I haven’t been writing any kind of ‘coronavirus diary’ but I’m glad that some people are. It’s important to keep a record of how it feels to live through such an extraordinary event – like the Mass Observation diaries during and after the Second World War, which are being revived for our times. From my mother’s schoolgirl diaries, I get a strong sense of what it was like being in London during the Blitz.
For many years I wrote an occasional diary of my thoughts and feelings, rather than of external events, but I haven’t done so for a long time now. The last time I kept any regular account was after my husband Michael Donaghy died in 2004 – it was a terrible and confusing time, and I knew that I would not remember clearly how it felt later on, as even at the time it was hard to pin down the ever-changing emotional landscape.

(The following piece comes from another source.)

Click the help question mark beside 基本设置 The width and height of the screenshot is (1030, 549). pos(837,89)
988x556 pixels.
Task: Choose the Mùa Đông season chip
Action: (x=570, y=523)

I started it in a brand new notebook, which I originally titled the Book of Unacceptable Feelings. In it, I wanted to be completely honest, day by day, about how things truly felt – not how I was expected (or expecting) to feel, or how various ‘psychologies of grieving’ laid out that it should proceed. I didn’t intend for it to be read by anyone else, except perhaps hoping that one day it might serve as an account for my son, who was eight at the time, of what it had been like when his father died.
That diary eventually became a book about grief, and about my relationship with Michael, called The Great Below. The book in turn gave birth to this blog, which has now become a place to put down my reflections as I write a new and different book, the one about my mother. Different – but also a book about memory, about loss, about love and its challenges.
I used to write a lot of letters – we all did. It was the main way that friends and family who were separated stayed in communication, before the internet and cheap telephone calls. In particular, I wrote long letters home when, in my late teens and twenties, I was travelling around the world or living abroad for periods of time, in France and the USA. In these I freely poured out my feelings, experiences, relationships, philosophical and political musings, and observations of the places I visited, using them in much the same way as a diary.
My mother – always the hoarder – kept every single one of my letters home, sometimes making multiple copies. She apparently used to read out passages or pass them on to friends and family, hopefully leaving out some of the more personal details. So I still have all of those letters, and my mother also somehow managed to retrieve all the letters she had written to me, which I am now using as material for my book.
When my parents were moving out of our family home and I had to retrieve all my stuff from their loft, I remember sitting down and systematically throwing away all the letters I had kept over the years from friends and family. At the time, I thought that it would have been more interesting to see my own part of the correspondence. Now I rather wish I had kept some of those testaments of friendship, the kind of which we no longer send each other. Like many things in our youth, letter-writing seemed something that would go on forever.
In one of my mother’s letters to me, she urged me to start writing in my diary again because “The memory is much more frail for feelings and detail than you ever think it will be at the time. The essence has a habit of paling.” And yet her letters to me, written by hand without corrections or edits; by turns absorbing, funny, prosaic, perceptive, rambling ; all signed and sealed with love – these strongly conjure the essence of her, and of our relationship.
I had to look out a couple of my own letters this week, to check the details of something my mother had referred to in hers. They are up in my loft, awaiting re-reading. But I resisted diving too deeply into that particular Pandora’s box right now, because I knew it would swallow me up for the duration; it’s a journey into the past which I’ll save for another day – or maybe never.